In the passage on the cross and crucifixion, why did the Roman soldiers have to stop at one point?

Text block:
┄┄┄┄┄┄┄┄┄┄

So, crosses were certainly symbolically different back then than in our time. There were thousands and thousands of men crucified outside the walls of Jerusalem during the Jewish war around 60 or 70 AD. This was when Rome finally destroyed Jerusalem. On one particular day, over 500 people were crucified on a scaffolding. The Romans soldiers had to stop, at one point, because they ran out of wood. Crucifixions were extremely common, yet out of the thousands of crucifixions of their time, the reason the cross is a symbol to us to us today is because of one single crucifixion; that of our Lord Jesus Christ. Around 300 AD, after the elimination of the practice, we began using it as a testament to our faith and we now see the cross everywhere; even wearing it as jewelry.


If we take our understanding of the cross we know today and set it aside, we can focus on the cross as it was understood in Christ's time. Constantine said it was an embarrassment that our Savior died on a cross. Andy moves to the gospels saying that the amazing thing about these books is that the disciples wrote in as much detail as they could to document the greatest story ever told. They included everything they could remember about Christ's life and the crucifixion. While much is described about the ministry of Christ, when He was arrested, the story seemed to go into slow motion, describing much of the courts prosecution. The only way to have Jesus executed was to prove he was an enemy of Rome. The religious leaders had to pin on Jesus a crime, so they pulled in false witnesses. But the testimonies of the witnesses were inconsistent, so they were thrown out. All the while, Jesus waited in silence. Finally, the high priest asked a question that Jesus CHOSE to answer. It was if he waited to because He knew what would happen. The question was, "Are you the Messiah?" The high priest was asking if Jesus was the descendant of David; the King of the Jews. If Jesus said yes, He would be viewed as a threat to Rome.

┄┄┄┄┄┄┄┄┄┄

Data block:
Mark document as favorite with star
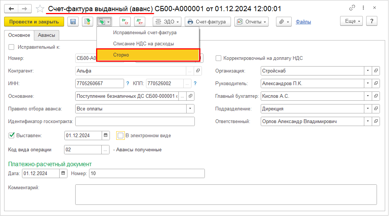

┄┄┄┄┄┄┄┄┄┄

Worked answer: They ran out of wood.